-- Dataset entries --
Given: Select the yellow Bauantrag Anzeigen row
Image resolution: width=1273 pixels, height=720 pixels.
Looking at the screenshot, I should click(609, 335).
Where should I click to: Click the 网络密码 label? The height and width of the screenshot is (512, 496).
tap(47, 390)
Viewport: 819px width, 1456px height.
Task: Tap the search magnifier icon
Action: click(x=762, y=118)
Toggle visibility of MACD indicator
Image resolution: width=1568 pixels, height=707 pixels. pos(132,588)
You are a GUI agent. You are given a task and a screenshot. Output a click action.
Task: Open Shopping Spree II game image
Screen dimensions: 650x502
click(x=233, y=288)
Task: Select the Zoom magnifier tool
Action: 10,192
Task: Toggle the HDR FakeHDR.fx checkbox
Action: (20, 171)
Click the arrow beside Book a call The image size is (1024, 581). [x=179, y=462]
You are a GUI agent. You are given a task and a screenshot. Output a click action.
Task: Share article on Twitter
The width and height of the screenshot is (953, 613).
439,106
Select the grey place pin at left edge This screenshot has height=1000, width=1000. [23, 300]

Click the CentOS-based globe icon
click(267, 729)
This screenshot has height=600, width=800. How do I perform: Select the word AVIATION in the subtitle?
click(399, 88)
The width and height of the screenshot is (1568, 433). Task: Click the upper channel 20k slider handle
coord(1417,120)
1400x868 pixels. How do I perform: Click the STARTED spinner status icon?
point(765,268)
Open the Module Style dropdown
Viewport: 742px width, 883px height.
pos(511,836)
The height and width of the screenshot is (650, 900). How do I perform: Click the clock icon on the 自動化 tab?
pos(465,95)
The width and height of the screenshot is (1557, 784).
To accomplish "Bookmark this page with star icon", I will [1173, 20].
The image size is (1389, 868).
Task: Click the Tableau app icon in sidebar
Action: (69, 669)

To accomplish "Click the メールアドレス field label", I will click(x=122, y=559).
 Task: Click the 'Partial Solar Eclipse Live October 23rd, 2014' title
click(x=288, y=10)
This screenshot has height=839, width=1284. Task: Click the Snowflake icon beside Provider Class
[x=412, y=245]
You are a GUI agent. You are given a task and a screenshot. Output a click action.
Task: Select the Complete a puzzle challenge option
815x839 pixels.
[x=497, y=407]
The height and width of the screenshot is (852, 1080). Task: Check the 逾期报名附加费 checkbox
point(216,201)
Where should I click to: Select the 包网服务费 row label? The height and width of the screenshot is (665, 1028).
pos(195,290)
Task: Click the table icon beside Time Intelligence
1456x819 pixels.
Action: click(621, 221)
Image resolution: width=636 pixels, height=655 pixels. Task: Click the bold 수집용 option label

-- TASK INSTRUCTIONS --
Identify the lines above with the word "option". Copy them.

-- TASK SOLUTION --
Task: Select the Complete a puzzle challenge option
Image resolution: width=636 pixels, height=655 pixels. Task: Click the bold 수집용 option label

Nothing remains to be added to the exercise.